On voit, sur la photo, les panneaux d’OSB en cours de montage du plan incliné. Bien sûr, là aussi j’ai mis deux couches croisées d’OSB . Sur le fond, comme la vis ne touche pas le mur, j’ai aussi mis des panneaux en biais. Heureusement que l’on peut couper en angle, avec la scie, ça m’a permis de faire des pièces qui viennent s’adapter au plus près des cloisons, de façon à éviter qu’il y ait des aspérités qui pourraient abimer les granulés ou les empêcher de descendre jusqu’au fond. Et après chaque couche d’OSB, j’ai siliconé pour éviter les fuites d’air. Je ne pense pas que dans notre cas ce soit très important car le silo est en extérieur et donc, les poussières lors du remplissage ne doivent pas nous gêner particulièrement.

la face nord du silo

la face nord du silo

Une fois les côtés terminés, j’ai attaqué la dernière face, celle qui ferme l’entrée du silo et par laquelle on pourra accéder à l’intérieur du silo en cas de nécessité.

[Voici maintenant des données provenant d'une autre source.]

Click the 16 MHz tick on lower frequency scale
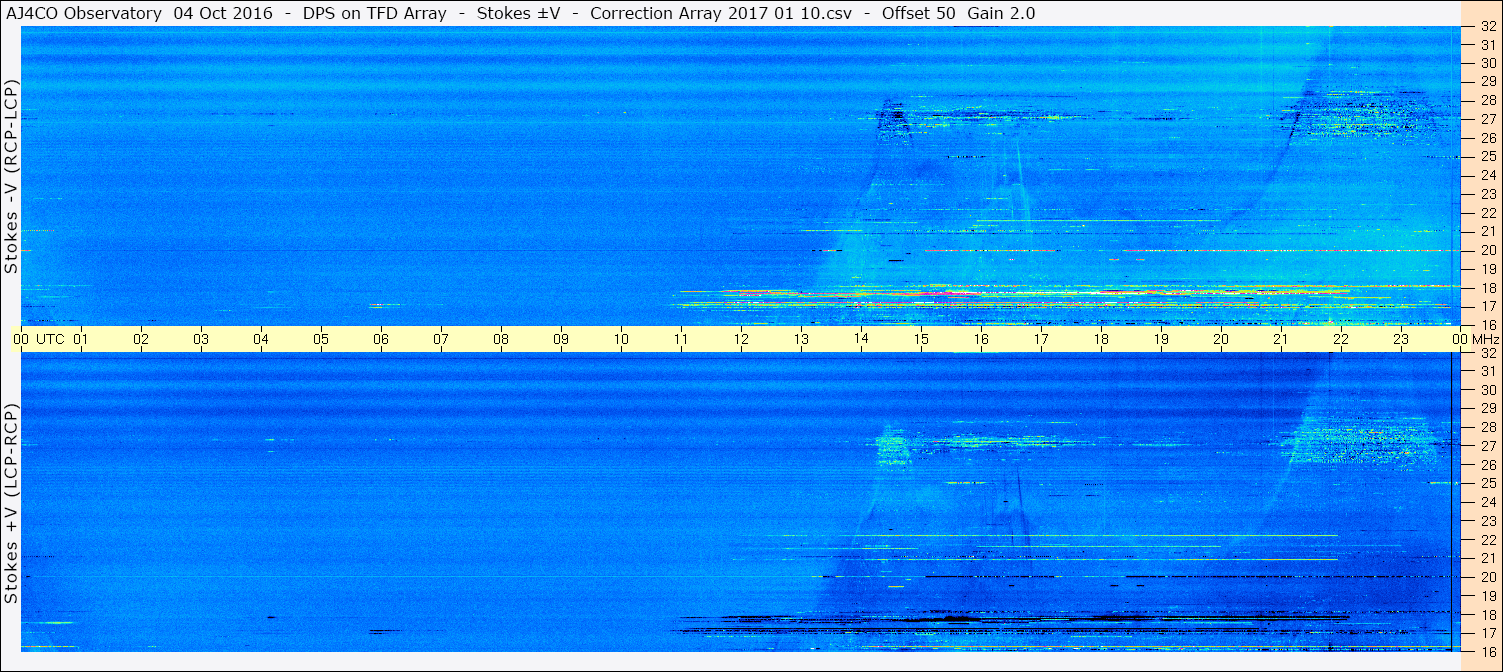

Je n’ai pas voulu poser les briques de béton cellulaire à partir du sol car ça aurait complétement fermé la zone basse. Or le mur étant mitoyen, mon voisin a une bouche de prise d’air pour son poêle à bois sur le mur ouest. Donc pas question de condamner cette prise d’air. Et je me dis aussi que s’il y a des passages d’air tout autour du silo proprement dit, c’est le meilleur moyen pour éviter les risques d’humidité.

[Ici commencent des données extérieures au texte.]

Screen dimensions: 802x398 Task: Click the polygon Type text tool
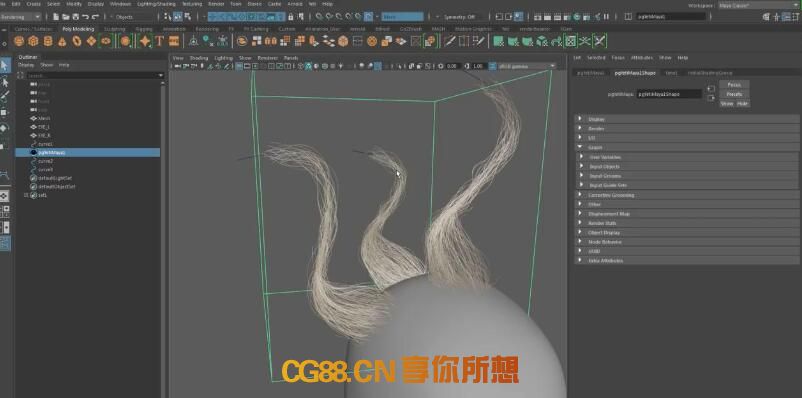click(x=159, y=41)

Pour protéger le moteur de la vis sans fin, j’ai fait un coffrage amovible, et comme il reste un peu de place sous l’auvent, j’en ai profité pour mettre mon vélo à l’abri.

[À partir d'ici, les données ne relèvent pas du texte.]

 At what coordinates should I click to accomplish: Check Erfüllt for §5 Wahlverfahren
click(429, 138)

Le silo n’est pas tout à fait terminé, mais il est opérationnel. Il n’est pas terminé parce que j’ai prévu de fermer les murs à l’est et au nord. On voit d’ailleurs contre le mur ouest la porte que l’on utilisera plus tard pour rentrer dans le local. Mais maintenant, j’ai d’autres priorités: mettre l’isolation dans les combles. Mais avant de pouvoir le faire, j’ai pas mal de travail. Je vais donc m’atteler à ces tâches pour que l’on puisse être bien isolés le plus rapidement possible, même si je sais que ce ne sera pas dans les toutes prochaines semaines.

chantier participatif encadré, fin septembre

Le dernier weekend de septembre (28 et 29), Monique Cerro et Romain viendront encadrer le chantier de pose de terres cuites à l’avancée dans la grande pièce du bas (moins la cuisine déjà faite) et dans la chambre à gauche.

Il faut être au moins 15. Pour l’instant, nous sommes 12. Si vous êtes intéressés, n’hésitez pas à nous contacter. Avec Monique et Romain, on apprend beaucoup de choses sur le pisé, les pierres, la chaux et la terre, que ce soit à propos des terres cuites ou des enduits. Et l’ambiance de ces chantiers est toujours super. Je n’ai jamais rencontré quelqu’un qui ait regretté d’avoir participé à un tel chantier, que ce soit ceux encadrés par Monique ou ceux encadrés par Thierry Baruch. Et j’en ai fait quelques uns, chez les autres, pour découvrir ce qui allait nous attendre.